LGV Bordeaux – Toulouse et Bordeaux – Dax : les opposants renfilent le bleu de chauffe

Les anti-LGV, qui ont garni la salle de l’Athénée municipal de quelque trois cents personnes, veulent envoyer dans le décor et le calendrier, et le projet lui-même. D’abord en montant le son d’ici les législatives du mois de juin. Le collectif LGV Nina – acronyme de « Ni ici, ni ailleurs » – qui vient d’être porté sur les fonts baptismaux au sud de la Gironde, prévoit déjà un événement le week-end du 4 juin. « Une semaine avant les élections, histoire de leur mettre la pression », justifie Richard Lavin, l’un de ses porte-parole.

« Le compte à rebours de la fin du projet »

Local de l’étape, Pierre Hurmic a démarré par un mot de bienvenue offensif. Le maire écologiste de Bordeaux n’a jamais fait mystère de son aversion pour le GPSO. En mars 2017, il était l’avocat qui attaquait – vainement – la DUP (déclaration d’utilité publique) des lignes à grande vitesse devant le Conseil d’État. Cinq ans plus tard, il fait partie des 81 élus signataires de l’un des deux recours contre le plan de financement. Et, à la tribune de l’Athénée, il promet que « le compte à rebours de la fin du projet est relancé. Nous nous engageons dans une bataille du rail pacifique et citoyenne ».

Il prend au mot le candidat Emmanuel Macron qui, en meeting à Marseille le 16 avril, promettait une politique écologique pour les cinq ans à venir. « J’en déduis que le projet ne se fera pas », avance Pierre Hurmic, qui ne voit pas en quoi la saignée des deux lignes dans le paysage pourrait prétendre à l’excellence écologique.

Drapeaux et banderoles ce 30 avril dans les travées de l’Athénée municipal de Bordeaux pour la tenue du meeting des anti-LGV.

Drapeaux et banderoles ce 30 avril dans les travées de l’Athénée municipal de Bordeaux pour la tenue du meeting des anti-LGV.

Jean Maurice Chacun/« SUD OUEST »

Orchestré par Denise Cassou, figure historique des « anti » dans le Sud Gironde, le défilé des orateurs visait ensuite à exposer les contrariétés des territoires tout au long des deux « pattes » du GPSO. Patrick Puech pour l’Alternative LGV Midi-Pyrénées, Alain Dewerdt pour la coordination 47 (Lot-et-Garonne), Pierre Recarte pour le Cade (Collectif des associations de défense de l’environnement du Pays basque et du sud des Landes) et Philippe Barbedienne pour la Sepanso (la fédération des associations environnementales de la région) ont contré tour à tour les raisons pour lesquelles une LGV serait devenue indispensable : la saturation supposée des lignes actuelles, les perspectives de développement du fret ferroviaire, le gain en temps de parcours…

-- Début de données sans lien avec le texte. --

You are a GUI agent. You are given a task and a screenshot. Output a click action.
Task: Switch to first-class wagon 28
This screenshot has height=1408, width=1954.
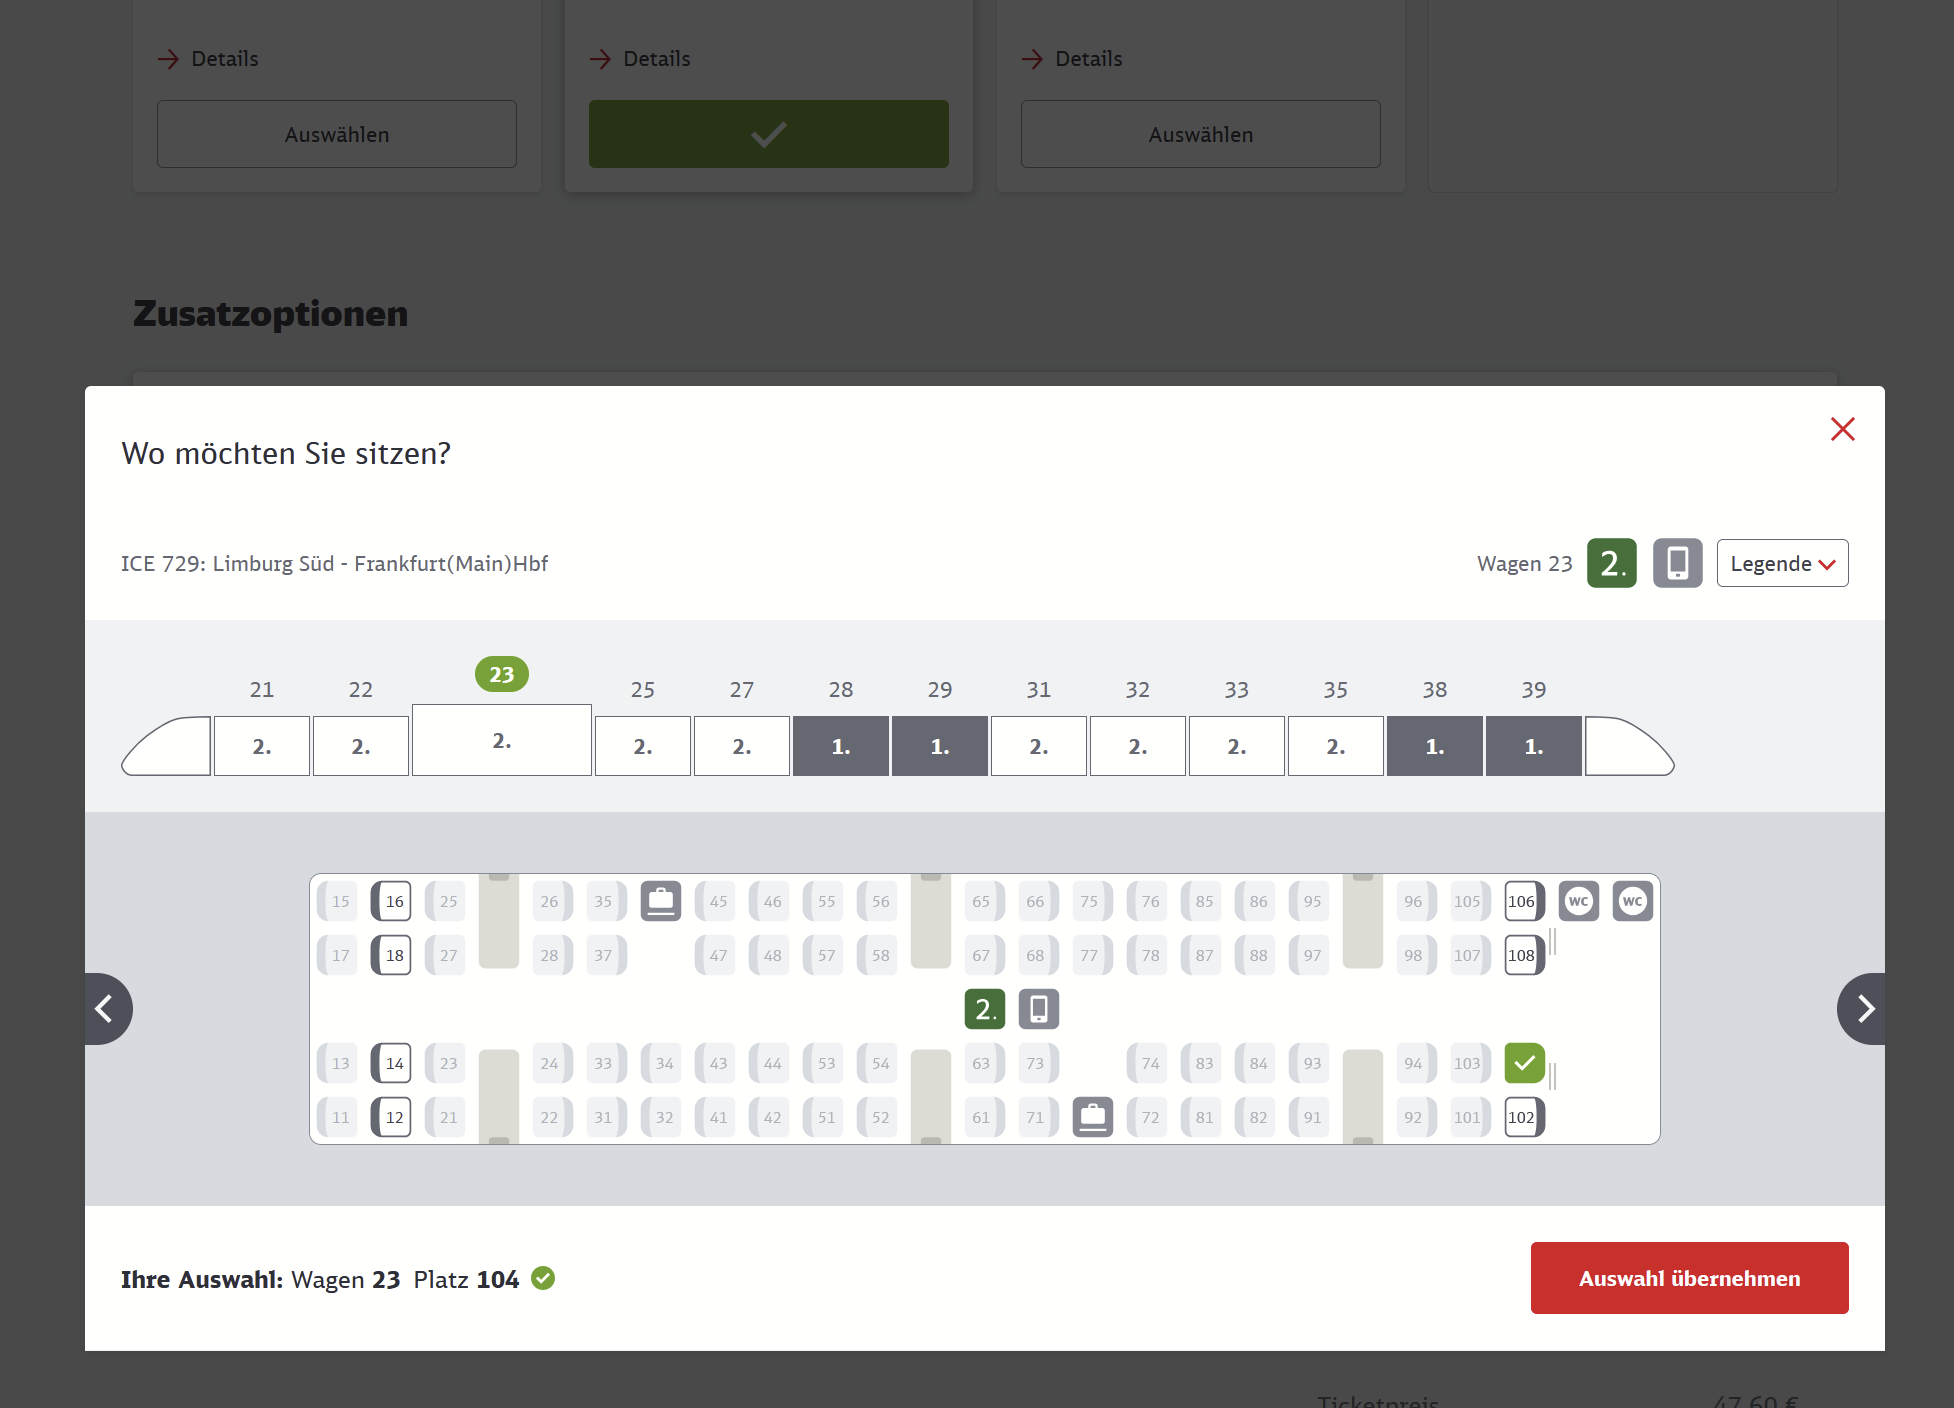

Les opposants jugent les minutes gagnées grâce à la LGV trop faiblardes pour justifier un chèque de 14 milliards d’euros. Et très discutables pour les voyageurs des dessertes intermédiaires (Agen, Montauban, Mont-de-Marsan) qui poseraient le pied dans de nouvelles gares, aménagées à la périphérie des centres urbains. Ils mettent en avant des solutions plus économiques en régénérant les rails existants.

La grogne des ruraux a notamment emprunté la voix d’Alain Dewerdt qui a vanté l’environnement du Lot-et-Garonne, « une ressource économique importante et non un désert » sur lequel on tracerait un trait depuis un bureau d’études. Le report modal de l’avion vers le TGV, a priori favorable à la baisse des émissions de gaz à effet de serre, le laisse de marbre. « Le report modal utilisé pour remplacer l’avion, c’est internet » et les réunions en visioconférence, a-t-il risqué.